Kathryn - Katie - Rudge is a down-to-earth local girl and proud of it... and a stunningly gifted mezzo-soprano.

She’s got a big career in opera already, but is also committed to her local area, busy helping set up a community choir, the Mersey Wave Choir, with which she’s singing on 4 April on home ground at St Mary’s Church, Hale village, near Halton.

Her first solo concert this year was at St Wilfrid’s Church, Grappenhall, near Warrington, in the ‘Live at St Wilfrid’s’ series, and recently she has been coaching singers at Birkenhead School for a production of Les Miserables, and appearing in recital there in the Two Rivers Festival series (March 21st) – after a previous recital in 2011 and a performance at the school’s 150th anniversary celebration concert with the Royal Liverpool Philharmonic Orchestra and conductor Vassily Petrenko.
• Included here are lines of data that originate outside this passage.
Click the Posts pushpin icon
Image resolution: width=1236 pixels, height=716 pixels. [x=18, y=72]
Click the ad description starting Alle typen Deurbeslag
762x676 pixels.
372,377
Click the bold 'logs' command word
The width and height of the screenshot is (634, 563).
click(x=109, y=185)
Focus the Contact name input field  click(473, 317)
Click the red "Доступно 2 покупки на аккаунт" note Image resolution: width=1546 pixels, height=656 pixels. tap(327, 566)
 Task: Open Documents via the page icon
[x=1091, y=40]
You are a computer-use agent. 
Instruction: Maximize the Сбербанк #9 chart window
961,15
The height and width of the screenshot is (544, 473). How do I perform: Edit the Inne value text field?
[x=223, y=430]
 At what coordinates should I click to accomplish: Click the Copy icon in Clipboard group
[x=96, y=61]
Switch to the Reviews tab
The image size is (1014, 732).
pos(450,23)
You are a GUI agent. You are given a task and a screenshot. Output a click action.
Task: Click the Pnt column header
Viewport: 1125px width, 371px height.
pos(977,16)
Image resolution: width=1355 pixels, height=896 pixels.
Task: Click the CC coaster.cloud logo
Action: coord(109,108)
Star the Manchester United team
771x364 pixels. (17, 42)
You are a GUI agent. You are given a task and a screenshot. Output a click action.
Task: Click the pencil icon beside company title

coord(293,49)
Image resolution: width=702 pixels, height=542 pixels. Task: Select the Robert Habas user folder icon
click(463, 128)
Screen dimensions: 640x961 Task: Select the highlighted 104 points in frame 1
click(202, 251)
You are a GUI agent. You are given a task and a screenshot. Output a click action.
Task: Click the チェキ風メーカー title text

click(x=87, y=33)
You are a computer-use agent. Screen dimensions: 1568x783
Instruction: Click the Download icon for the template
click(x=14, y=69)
But music lovers who follow rising opera prospects at the Royal Northern College of Music, and those who heard her at the Chester Festival in 2011, will know there’s been a star in our midst for some time. I first spotted her as Olga in Tchaikovsky’s Eugene Onegin at the RNCM in 2007, and later that year she was an outstanding Cherubino in The Marriage of Figaro. She shone, too, as Annio in La Clemenza di Tito (2010) and as Erika in the rare Samuel Barber opera, Vanessa (2011). She also won the Clonter Opera Prize, held at the Cheshire farm-based hothouse for opera singers, near Swettenham.

And the show which few will forget was her performance in the RNCM’s Carmen in 2010 – ‘a bit of Victoria Beckham and bit of Brigitte Bardot’ was the phrase that came to mind then: her Carmen was definitely a girl with attitude, and her gloriously mellow voice attracted high praise.

Since leaving the RNCM she’s sung Cherubino for English National Opera and Glyndebourne Touring Opera, and other major ‘trouser roles’ such as Sesto in Handel’s Giulio Cesare, as well as Annio, for Opera North. Her acting ability makes her ideal for these classical parts portraying men, but she’s also been praised as Hermia in A Midsummer Night’s Dream for Opera North. She says she’s looking forward to putting a dress on again for her next big role, as Dorabella in Mozart’s Cosi fan Tutte for Dartington Opera!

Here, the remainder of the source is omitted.